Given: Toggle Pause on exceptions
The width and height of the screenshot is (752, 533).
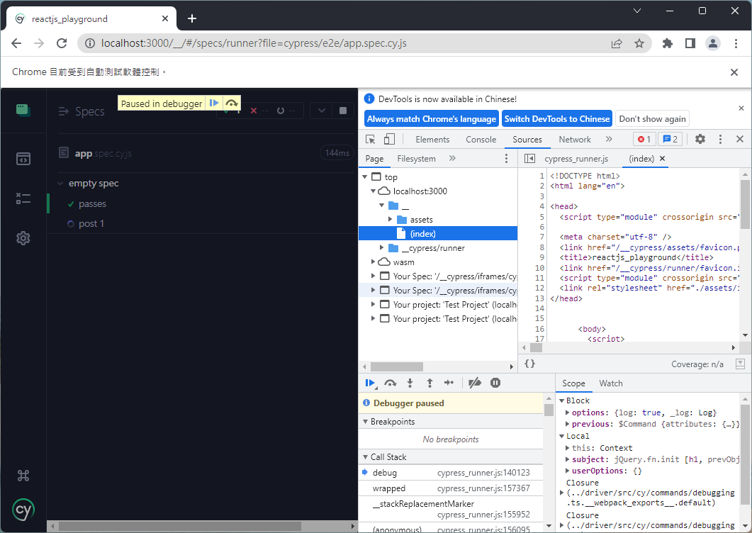Looking at the screenshot, I should (495, 383).

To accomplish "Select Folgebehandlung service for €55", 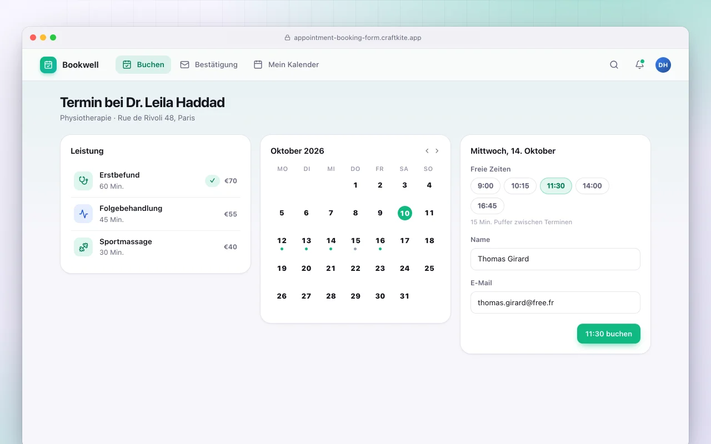I will pyautogui.click(x=156, y=214).
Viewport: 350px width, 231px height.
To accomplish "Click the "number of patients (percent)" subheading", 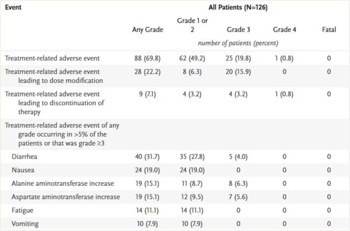I will pos(237,43).
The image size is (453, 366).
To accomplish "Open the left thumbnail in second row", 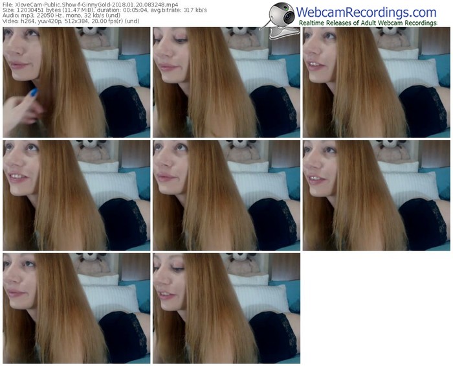I will tap(76, 195).
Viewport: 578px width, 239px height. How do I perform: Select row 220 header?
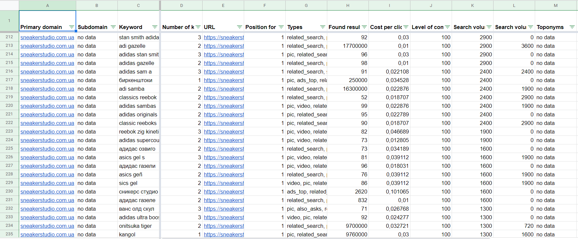click(x=9, y=105)
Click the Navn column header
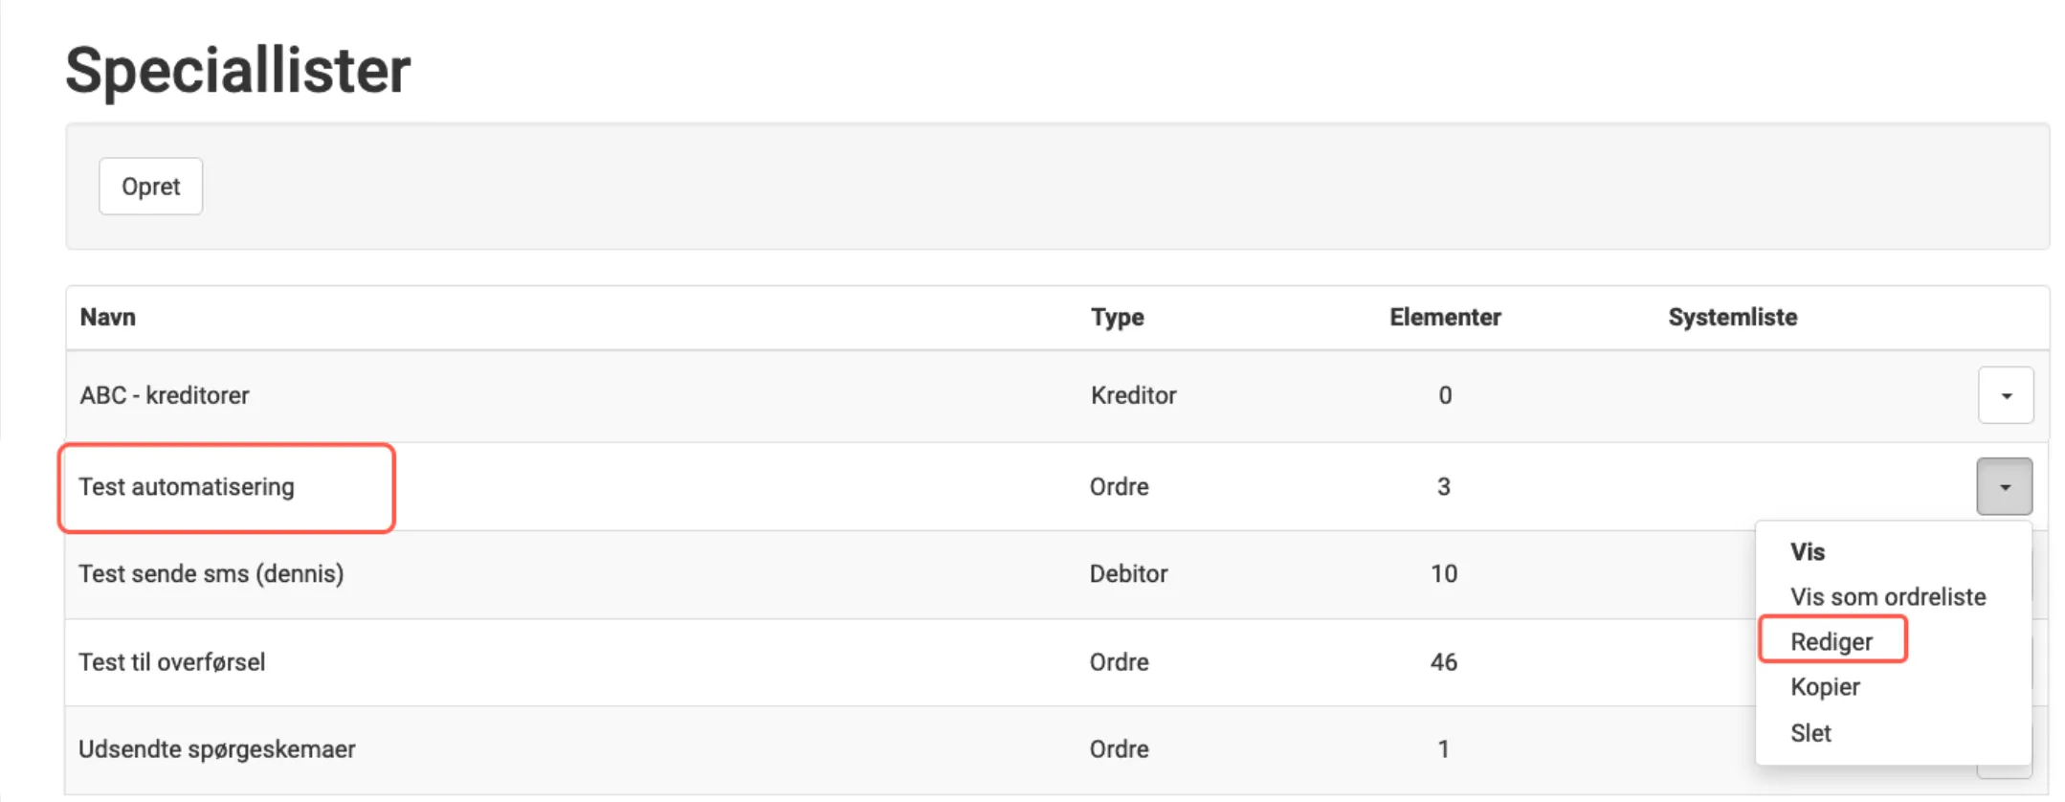The height and width of the screenshot is (802, 2065). click(108, 317)
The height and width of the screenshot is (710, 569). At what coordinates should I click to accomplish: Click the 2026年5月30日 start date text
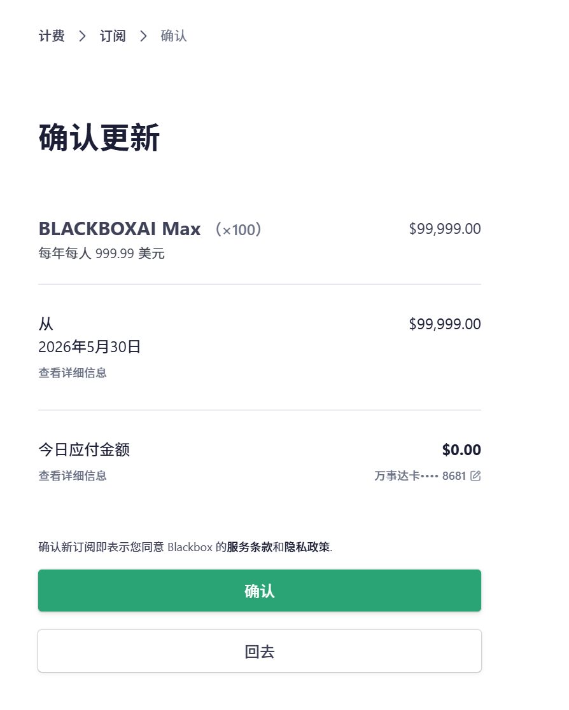90,347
• • • •
▶ [What you will do] The lines from the one containing "Viewport: 578px width, 239px" through the last line above are to be repeated exactly, and only those. Any pictures must be left out.

▶ [Exercise output]
Viewport: 578px width, 239px height. How do I perform: Select row 220 header?
click(x=9, y=105)
Click the Navn column header
The height and width of the screenshot is (802, 2065). click(108, 317)
The height and width of the screenshot is (710, 569). At what coordinates should I click to accomplish: Click the 2026年5月30日 start date text
90,347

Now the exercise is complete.